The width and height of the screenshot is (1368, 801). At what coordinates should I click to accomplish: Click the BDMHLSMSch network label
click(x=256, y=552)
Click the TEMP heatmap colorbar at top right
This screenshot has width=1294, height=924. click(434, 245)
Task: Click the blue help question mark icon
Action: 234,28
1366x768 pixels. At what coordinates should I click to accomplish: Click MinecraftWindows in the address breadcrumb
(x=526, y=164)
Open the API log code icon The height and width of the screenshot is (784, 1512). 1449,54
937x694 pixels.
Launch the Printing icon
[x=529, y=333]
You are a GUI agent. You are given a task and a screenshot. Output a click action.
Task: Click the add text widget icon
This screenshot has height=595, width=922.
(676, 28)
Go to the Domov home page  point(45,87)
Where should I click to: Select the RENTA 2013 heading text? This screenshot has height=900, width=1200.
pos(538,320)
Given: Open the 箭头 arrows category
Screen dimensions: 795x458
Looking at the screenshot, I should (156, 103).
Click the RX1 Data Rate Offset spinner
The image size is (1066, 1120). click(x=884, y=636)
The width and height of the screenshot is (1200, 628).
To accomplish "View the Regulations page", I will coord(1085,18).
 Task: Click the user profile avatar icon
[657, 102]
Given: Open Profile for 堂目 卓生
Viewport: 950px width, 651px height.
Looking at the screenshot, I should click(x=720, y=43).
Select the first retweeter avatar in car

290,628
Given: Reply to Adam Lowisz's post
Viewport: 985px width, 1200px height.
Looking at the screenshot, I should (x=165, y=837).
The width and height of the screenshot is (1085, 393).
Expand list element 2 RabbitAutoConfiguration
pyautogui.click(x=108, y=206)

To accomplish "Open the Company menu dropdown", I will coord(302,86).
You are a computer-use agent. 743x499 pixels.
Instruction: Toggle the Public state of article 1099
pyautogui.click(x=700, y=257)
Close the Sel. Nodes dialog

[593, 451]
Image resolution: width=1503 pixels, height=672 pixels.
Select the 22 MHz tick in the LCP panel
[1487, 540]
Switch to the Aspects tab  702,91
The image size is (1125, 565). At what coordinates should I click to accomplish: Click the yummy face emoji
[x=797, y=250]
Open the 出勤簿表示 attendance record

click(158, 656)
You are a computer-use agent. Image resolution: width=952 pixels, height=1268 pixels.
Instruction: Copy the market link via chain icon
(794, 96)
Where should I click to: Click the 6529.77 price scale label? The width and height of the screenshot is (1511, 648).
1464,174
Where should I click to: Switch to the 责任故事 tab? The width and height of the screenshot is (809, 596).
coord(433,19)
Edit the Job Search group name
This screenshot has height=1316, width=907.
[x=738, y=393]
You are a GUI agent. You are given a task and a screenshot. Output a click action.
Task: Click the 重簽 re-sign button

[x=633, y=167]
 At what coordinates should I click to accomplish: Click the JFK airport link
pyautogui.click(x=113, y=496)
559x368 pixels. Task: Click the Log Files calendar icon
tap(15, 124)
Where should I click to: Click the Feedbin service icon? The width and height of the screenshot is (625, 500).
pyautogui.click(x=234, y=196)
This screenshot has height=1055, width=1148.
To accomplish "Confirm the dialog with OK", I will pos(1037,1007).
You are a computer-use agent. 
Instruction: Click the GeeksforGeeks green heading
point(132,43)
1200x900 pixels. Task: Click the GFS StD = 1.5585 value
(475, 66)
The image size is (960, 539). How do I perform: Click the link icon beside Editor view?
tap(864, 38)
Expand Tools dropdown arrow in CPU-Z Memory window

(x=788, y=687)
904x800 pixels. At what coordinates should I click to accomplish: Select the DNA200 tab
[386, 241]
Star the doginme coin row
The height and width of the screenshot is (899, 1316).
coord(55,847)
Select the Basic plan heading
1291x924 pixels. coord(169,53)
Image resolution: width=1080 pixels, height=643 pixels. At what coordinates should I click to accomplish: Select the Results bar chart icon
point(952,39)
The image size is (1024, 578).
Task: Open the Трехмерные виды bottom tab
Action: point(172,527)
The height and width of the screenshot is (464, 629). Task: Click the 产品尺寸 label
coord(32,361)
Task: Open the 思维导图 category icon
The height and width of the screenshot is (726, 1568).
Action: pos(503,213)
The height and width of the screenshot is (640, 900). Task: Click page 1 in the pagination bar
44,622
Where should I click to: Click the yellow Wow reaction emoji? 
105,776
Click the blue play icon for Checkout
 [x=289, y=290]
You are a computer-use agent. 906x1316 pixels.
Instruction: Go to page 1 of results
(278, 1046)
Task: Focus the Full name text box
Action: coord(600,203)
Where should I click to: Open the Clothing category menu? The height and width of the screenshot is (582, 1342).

Exercise prompt
Line by line, transcribe the data exactly.

Solution for this task
The width and height of the screenshot is (1368, 801). At what coordinates should I click to accomplish: Click the BDMHLSMSch network label
click(x=256, y=552)
Click the TEMP heatmap colorbar at top right
This screenshot has width=1294, height=924. click(434, 245)
Task: Click the blue help question mark icon
Action: 234,28
1366x768 pixels. At what coordinates should I click to accomplish: Click MinecraftWindows in the address breadcrumb
(x=526, y=164)
Open the API log code icon The height and width of the screenshot is (784, 1512). 1449,54
937x694 pixels.
Launch the Printing icon
[x=529, y=333]
You are a GUI agent. You are given a task and a screenshot. Output a click action.
Task: Click the add text widget icon
This screenshot has height=595, width=922.
(676, 28)
Go to the Domov home page  point(45,87)
Where should I click to: Select the RENTA 2013 heading text? This screenshot has height=900, width=1200.
pos(538,320)
Given: Open the 箭头 arrows category
Screen dimensions: 795x458
Looking at the screenshot, I should (156, 103).
Click the RX1 Data Rate Offset spinner
The image size is (1066, 1120). click(x=884, y=636)
The width and height of the screenshot is (1200, 628).
To accomplish "View the Regulations page", I will coord(1085,18).
 Task: Click the user profile avatar icon
[657, 102]
Given: Open Profile for 堂目 卓生
Viewport: 950px width, 651px height.
Looking at the screenshot, I should click(x=720, y=43).
Select the first retweeter avatar in car

290,628
Given: Reply to Adam Lowisz's post
Viewport: 985px width, 1200px height.
Looking at the screenshot, I should (x=165, y=837).
The width and height of the screenshot is (1085, 393).
Expand list element 2 RabbitAutoConfiguration
pyautogui.click(x=108, y=206)

To accomplish "Open the Company menu dropdown", I will coord(302,86).
You are a computer-use agent. 743x499 pixels.
Instruction: Toggle the Public state of article 1099
pyautogui.click(x=700, y=257)
Close the Sel. Nodes dialog

[593, 451]
Image resolution: width=1503 pixels, height=672 pixels.
Select the 22 MHz tick in the LCP panel
[1487, 540]
Switch to the Aspects tab  702,91
The image size is (1125, 565). At what coordinates should I click to accomplish: Click the yummy face emoji
[x=797, y=250]
Open the 出勤簿表示 attendance record

click(158, 656)
You are a computer-use agent. Image resolution: width=952 pixels, height=1268 pixels.
Instruction: Copy the market link via chain icon
(794, 96)
Where should I click to: Click the 6529.77 price scale label? The width and height of the screenshot is (1511, 648).
1464,174
Where should I click to: Switch to the 责任故事 tab? The width and height of the screenshot is (809, 596).
coord(433,19)
Edit the Job Search group name
This screenshot has height=1316, width=907.
[x=738, y=393]
You are a GUI agent. You are given a task and a screenshot. Output a click action.
Task: Click the 重簽 re-sign button

[x=633, y=167]
 At what coordinates should I click to accomplish: Click the JFK airport link
pyautogui.click(x=113, y=496)
559x368 pixels. Task: Click the Log Files calendar icon
tap(15, 124)
Where should I click to: Click the Feedbin service icon? The width and height of the screenshot is (625, 500).
pyautogui.click(x=234, y=196)
This screenshot has height=1055, width=1148.
To accomplish "Confirm the dialog with OK", I will pos(1037,1007).
You are a computer-use agent. 
Instruction: Click the GeeksforGeeks green heading
point(132,43)
1200x900 pixels. Task: Click the GFS StD = 1.5585 value
(475, 66)
The image size is (960, 539). How do I perform: Click the link icon beside Editor view?
tap(864, 38)
Expand Tools dropdown arrow in CPU-Z Memory window

(x=788, y=687)
904x800 pixels. At what coordinates should I click to accomplish: Select the DNA200 tab
[386, 241]
Star the doginme coin row
The height and width of the screenshot is (899, 1316).
coord(55,847)
Select the Basic plan heading
1291x924 pixels. coord(169,53)
Image resolution: width=1080 pixels, height=643 pixels. At what coordinates should I click to accomplish: Select the Results bar chart icon
point(952,39)
The image size is (1024, 578).
Task: Open the Трехмерные виды bottom tab
Action: point(172,527)
The height and width of the screenshot is (464, 629). Task: Click the 产品尺寸 label
coord(32,361)
Task: Open the 思维导图 category icon
The height and width of the screenshot is (726, 1568).
Action: pos(503,213)
The height and width of the screenshot is (640, 900). Task: Click page 1 in the pagination bar
44,622
Where should I click to: Click the yellow Wow reaction emoji? 
105,776
Click the blue play icon for Checkout
 [x=289, y=290]
You are a computer-use agent. 906x1316 pixels.
Instruction: Go to page 1 of results
(278, 1046)
Task: Focus the Full name text box
Action: coord(600,203)
Where should I click to: Open the Clothing category menu? The height and width of the screenshot is (582, 1342).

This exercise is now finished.